Some 4,000 people, according to the Urban Guard, gathered this Thursday in Barcelona’s Sant Jaume Square to demand that the Venezuelan opposition candidate Edmundo González, who went into exile to Spain after the July 2024 elections, be sworn in as president of Venezuela.
This protest occurs the day before the current president of Venezuela, Nicolás Maduro, takes office again, and with the unknown of whether the opposition leader will return to the country for the inauguration, since he has announced that this Thursday he traveled to Panama.
The rally began around 6:00 p.m., under the motto ‘Glory to the Bravo People’, and attendees shouted slogans such as ‘Until the end’, ‘Freedom’, ‘Maduro, concha tu madre’ and ‘Long live Venezuela Libre’, They have waved Venezuelan and Catalan flags and unfurled a giant Venezuelan flag.
Election results
The organizers have argued that “the official records compiled by opposition witnesses in all electoral centers in Venezuela” give the victory to González.
Specifically, they have assured that the opposition leader obtained 67% of the votes, while Maduro had 30%, according to their data, and they have explained that the objective of this mobilization is to support “all Venezuelans who will be in the streets of the country, raising our voices until the electoral results are respected.
At the event, they also thanked the presence of the leader of the PP in the Barcelona City Council, Dani Sirera, and the deputy of the PP in the Parliament, Hugo Manchón; of the socialist deputy in the Catalan Chamber Ernesto Carrión; of Vox’s spokesperson in Parliament, Joan Garriga, and of Vox’s leader in Barcelona City Council, Gonzalo de Oro.
“1,794 political prisoners”
The protest also demanded the release of “1,794 Venezuelan political prisoners” and that their human rights be respected, and ended with the singing of the Venezuelan national anthem.
The spokesperson for the NGO ‘A world without a gag’, organizer of the rally, Gerali Rodríguez, has assured that she has “the conviction and hope that democracy will return to Venezuela with the swearing-in of Edmundo González as president of the republic.” “this Friday.
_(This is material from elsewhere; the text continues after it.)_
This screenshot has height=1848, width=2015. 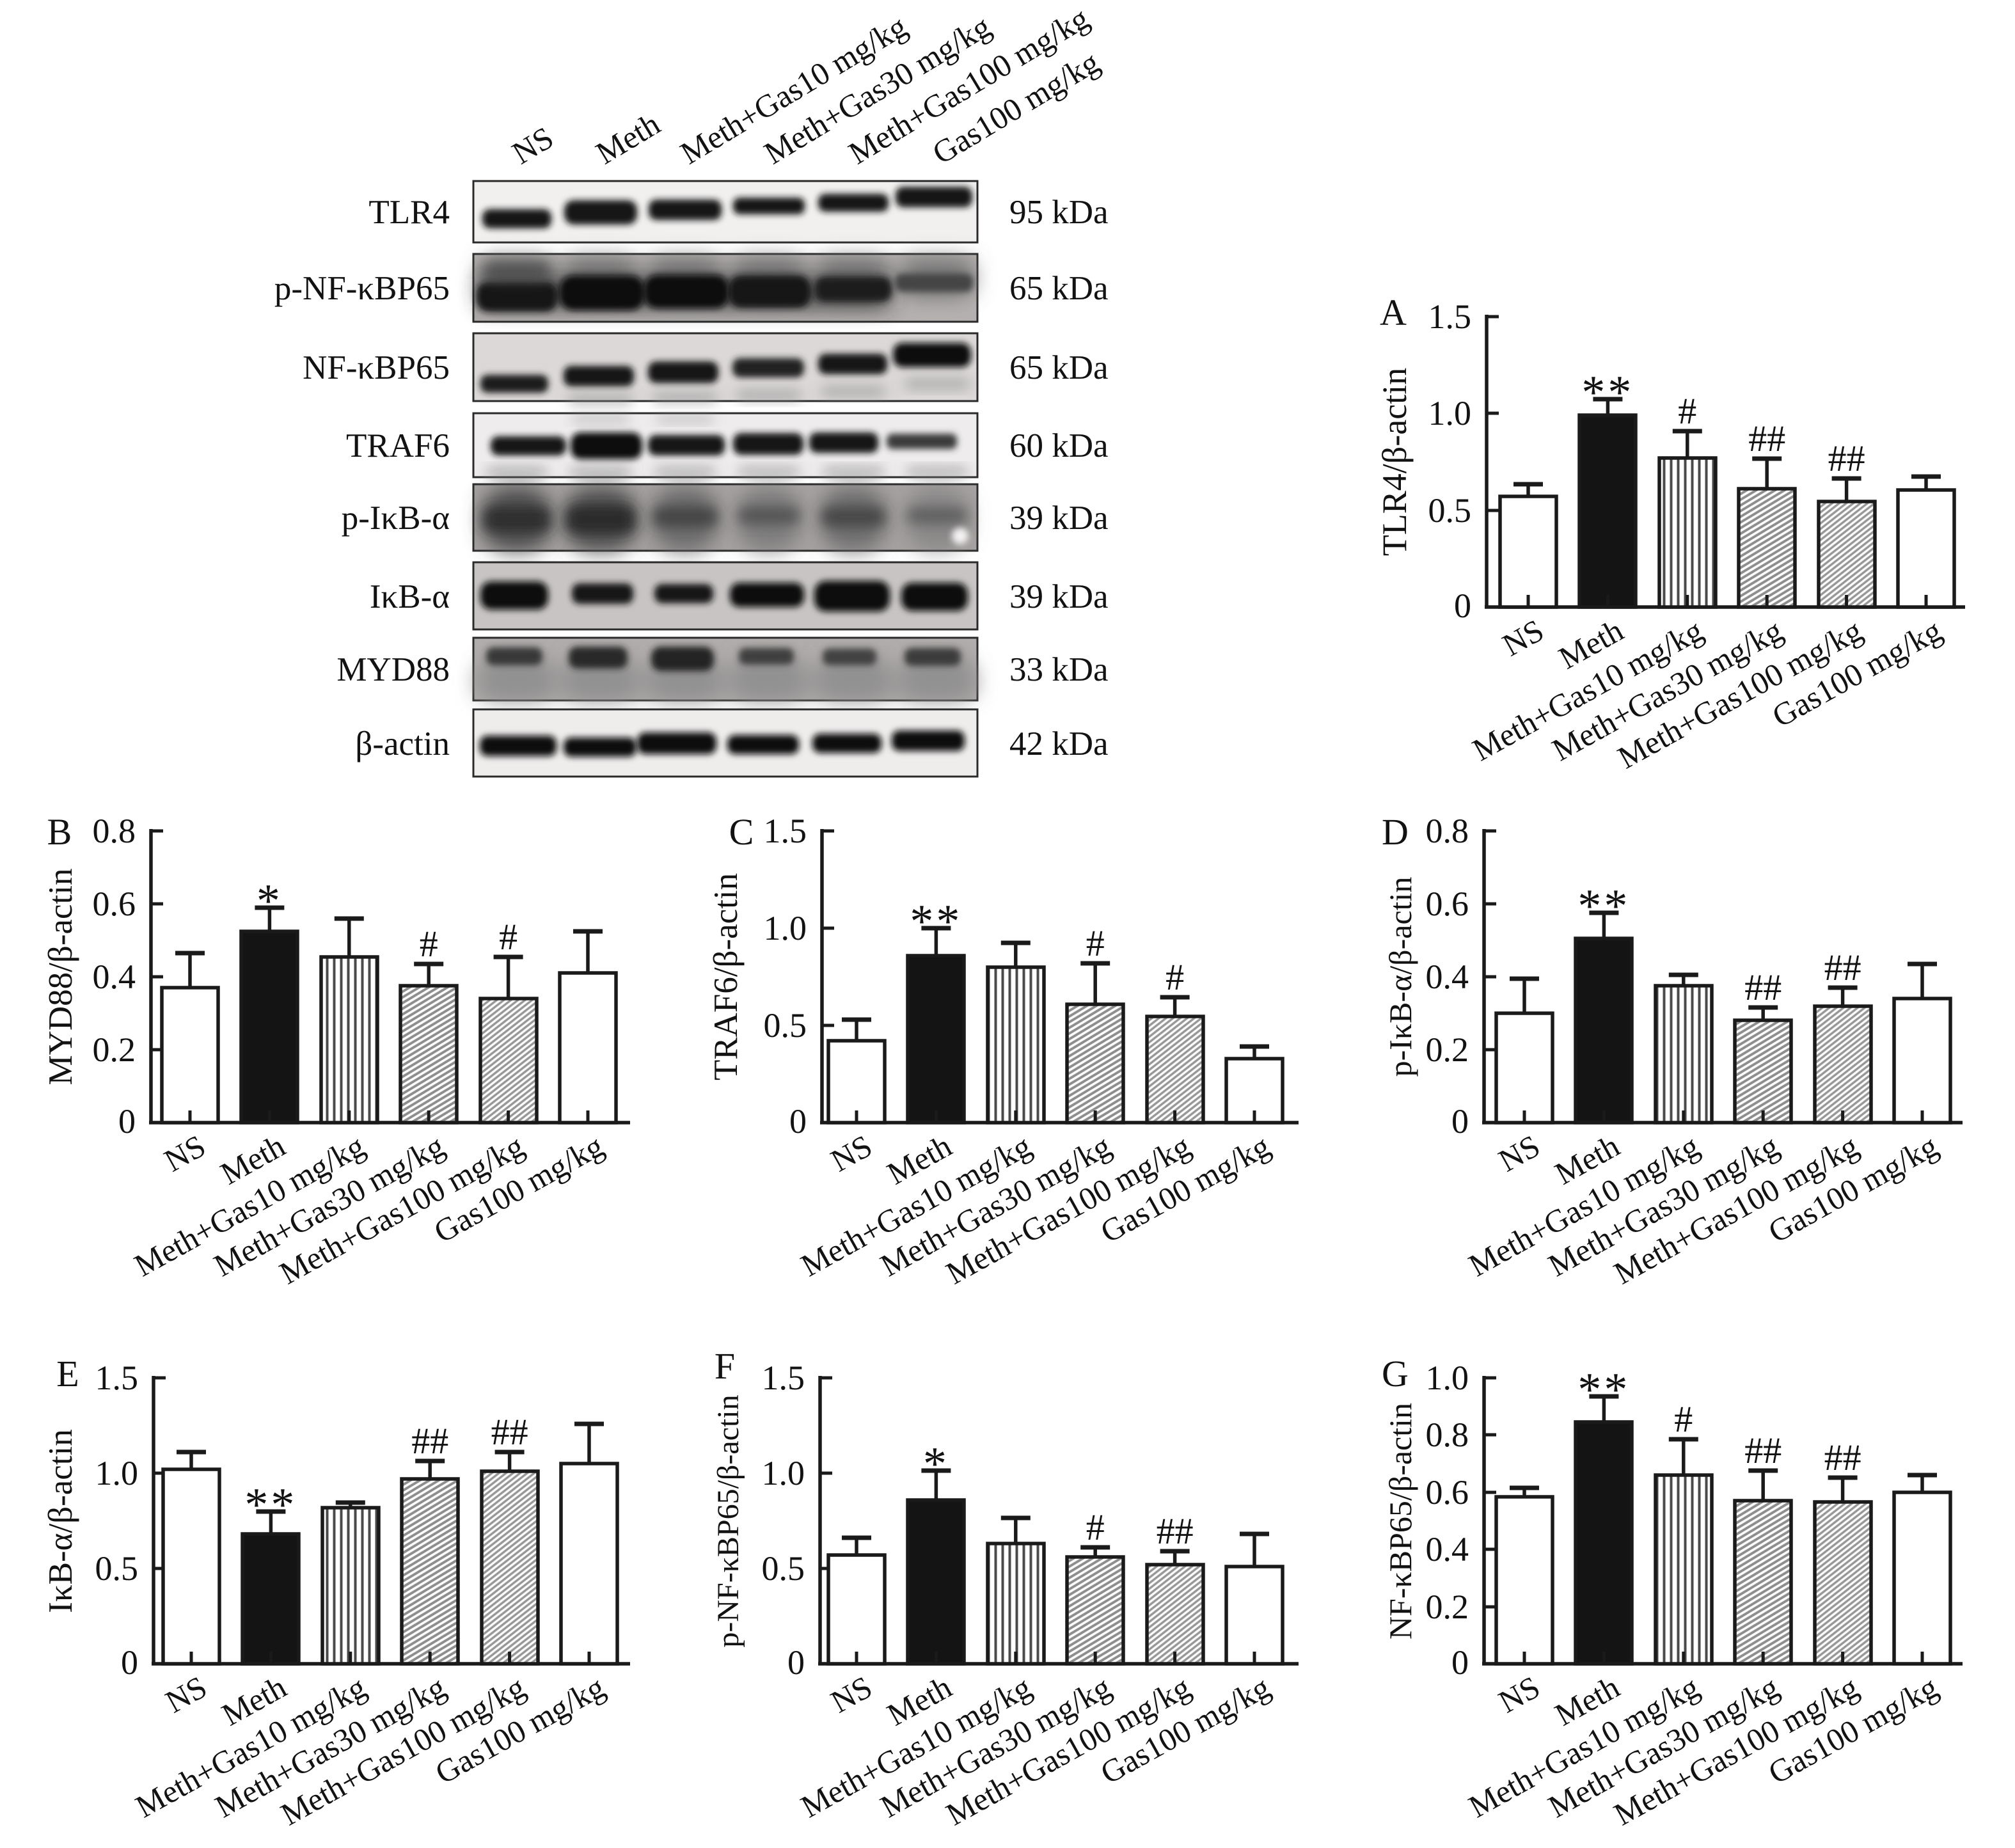 What do you see at coordinates (1059, 212) in the screenshot?
I see `svg-text: 95 kDa` at bounding box center [1059, 212]. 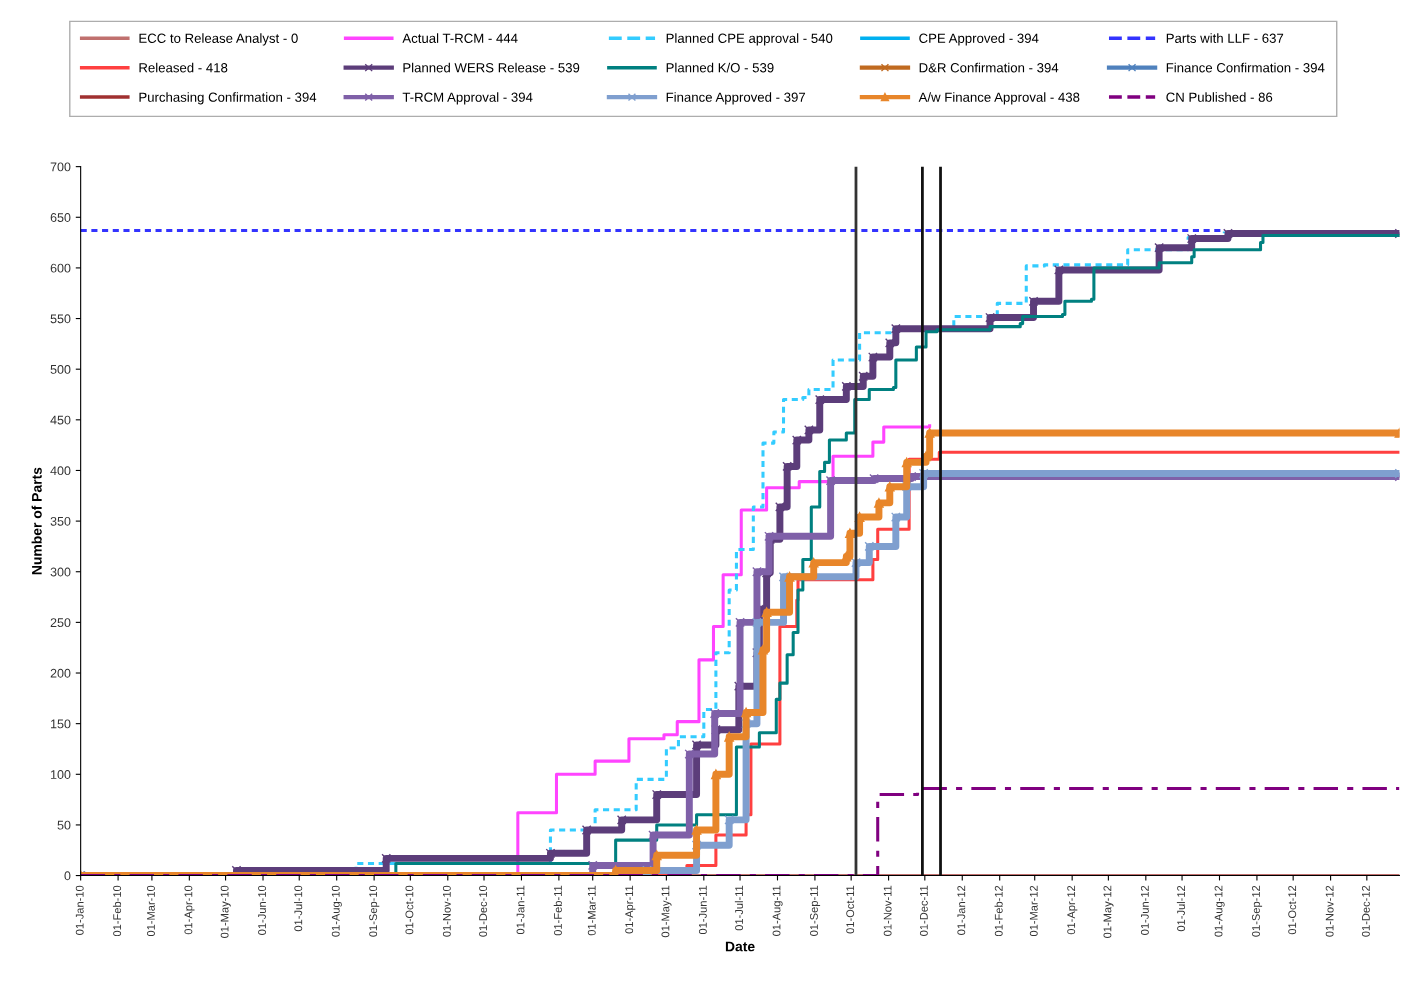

He has asked the President of the Government, Pedro Sánchez, to be “on the side of democracy and the votes of Venezuelans”, after the central Executive has announced that it will not send any representative to Maduro’s inauguration.
“The incidence of Zapatero”
Rodríguez has regretted that there is no clear position on the part of the Sánchez Government, and has added: “We all know the impact of Zapatero in Venezuela, trying to whitewash the Maduro dictatorship before international public opinion”, in reference to the former president of the Government of Spain, José Luis Rodríguez Zapatero.
Venezuela held presidential elections at the end of July in which the ruling party gave victory to Maduro, although the opposition has claimed its victory and has demanded that the authorities present the minutes that would support the president’s re-election.
Furthermore, the mayor of Barcelona, Jaume Collboni, received this Thursday a delegation of representatives of the Venezuelan community of Barcelona and people from the ‘ConVZLA’ collective, which brings together members of civil society and the main opposition parties, and gave them conveyed the city’s support in “defense of democracy” and human rights.